If you’re on a tight budget: Get the PuttOut for $40. It’s the price of two sleeves of Pro V1s, and it will improve your pace control in two weeks. If you hate it, you’re out $40. If you love it, upgrade later.
If you want the best value: The Perfect Practice at $89 is the sweet spot. The alignment lines, the ball return, and the realistic roll make it the one mat that does everything a beginner needs. This is the one I’d buy if I were starting over.
If you want the best surface and have space: The Big Moss Competitor 9’ at $199. The roll is noticeably better than anything else on this list, and the extra length matters for distance control.

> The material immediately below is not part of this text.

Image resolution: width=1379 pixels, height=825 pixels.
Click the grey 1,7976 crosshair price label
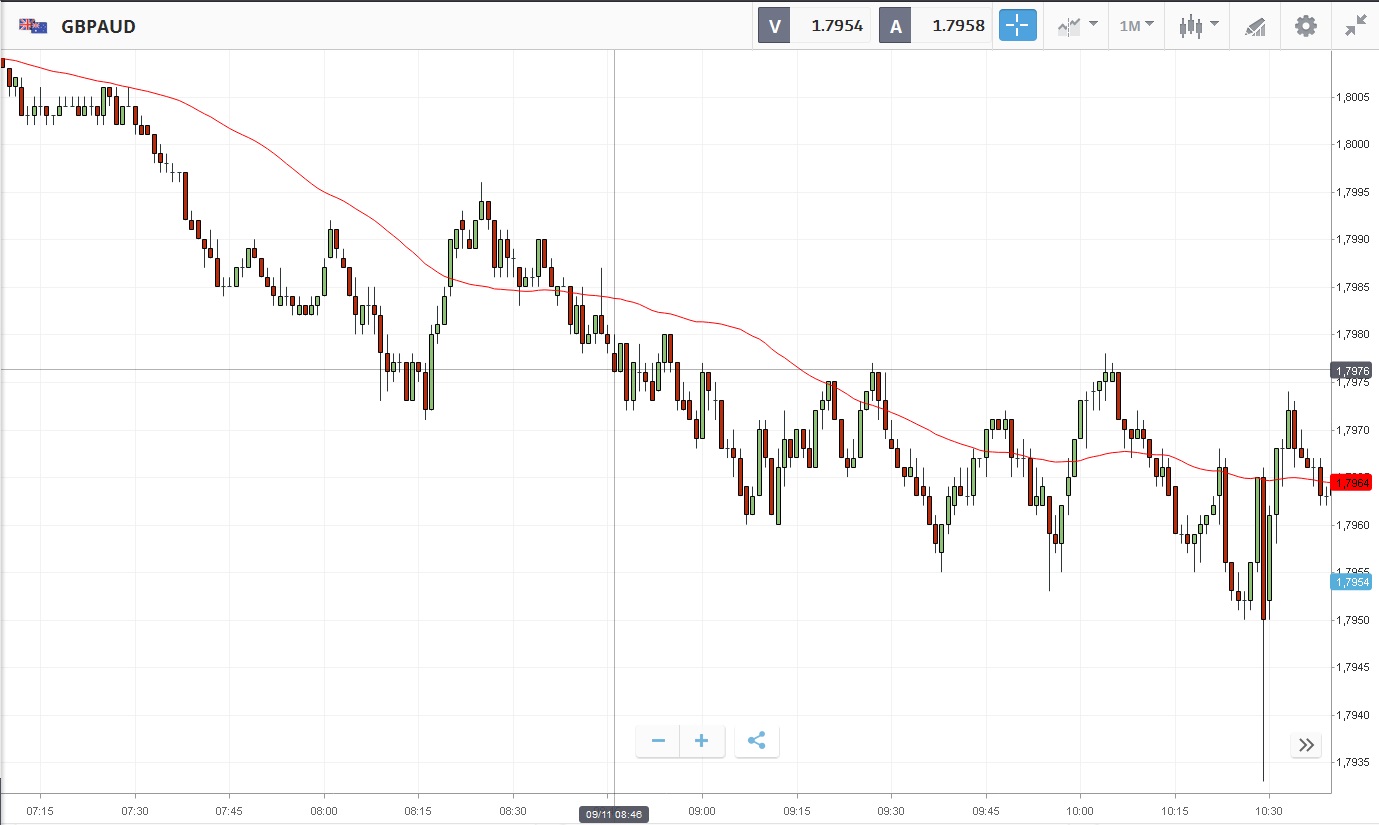click(1351, 370)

Skip the BirdieBall and Wellputt unless their specific features appeal to you. They’re good mats, but for a beginner, the Perfect Practice gives you more usable feedback for less money.

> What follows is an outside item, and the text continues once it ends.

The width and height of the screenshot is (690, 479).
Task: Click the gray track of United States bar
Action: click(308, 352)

One more thing. Whatever you buy, actually use it. Five minutes a day, every morning, for three weeks. Pick one drill. The gate drill, the pace drill, the 5-foot make challenge. Do it religiously. The mat doesn’t improve your putting. The practice does. The mat just needs to be good enough that you don’t dread using it.

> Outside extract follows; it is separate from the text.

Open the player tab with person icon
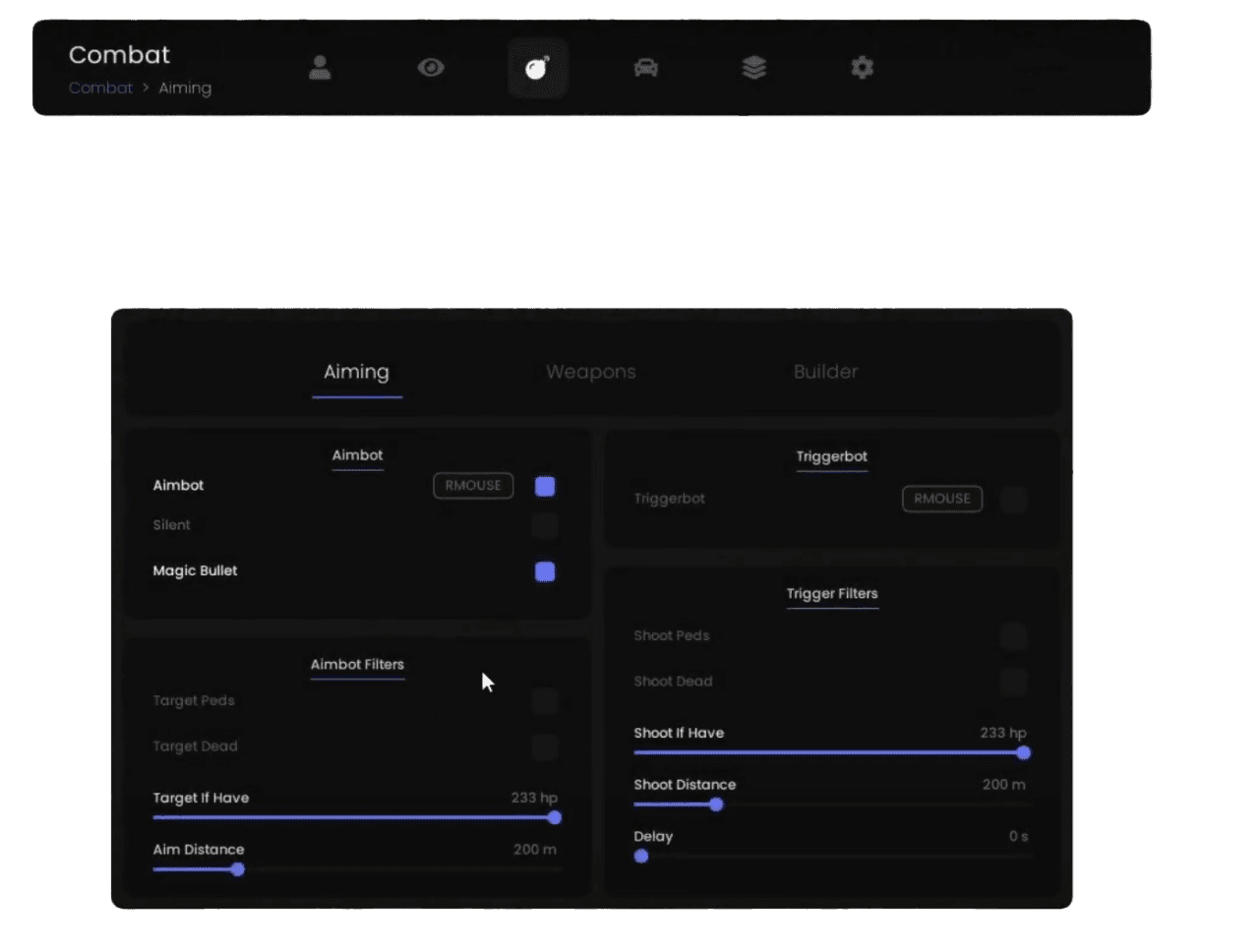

All five of these are good enough.
Frequently Asked Questions
What speed should a beginner putting mat be?
Aim for 9-11 on the Stimpmeter. Slower than 9 and the pace doesn’t transfer to the course. Faster than 11 and you’re practicing on tournament speeds that most public courses don’t match. 10 is the sweet spot for beginners.
Do I need a ball return?
It’s nice but not essential. A ball return saves you from walking back and forth, which means you’re more likely to practice longer. If you’re lazy about retrieving balls, get one. The Perfect Practice and PuttOut both have returns.
How long should I practice each day?
Five minutes. Seriously. Short, focused, daily practice beats long sessions. Set up one drill, do it for five minutes every morning, and you’ll see results in two to three weeks. Consistency matters more than duration.
Can I use a putting mat on carpet?
Yes, but the speed will be whatever your carpet is. If you have thin commercial carpet, it’ll be slow. If you have plush carpet, it’ll be slower. A mat with its own surface, like the Perfect Practice, Big Moss, or Wellputt, gives you a consistent speed regardless of what’s underneath.
Are expensive putting mats worth it for beginners?
Not usually. A beginner doesn’t need a $300 mat with adjustable slope. You need true roll, some feedback, and something you’ll actually use. The Perfect Practice at $89 checks all three boxes. Spend the money you save on green fees.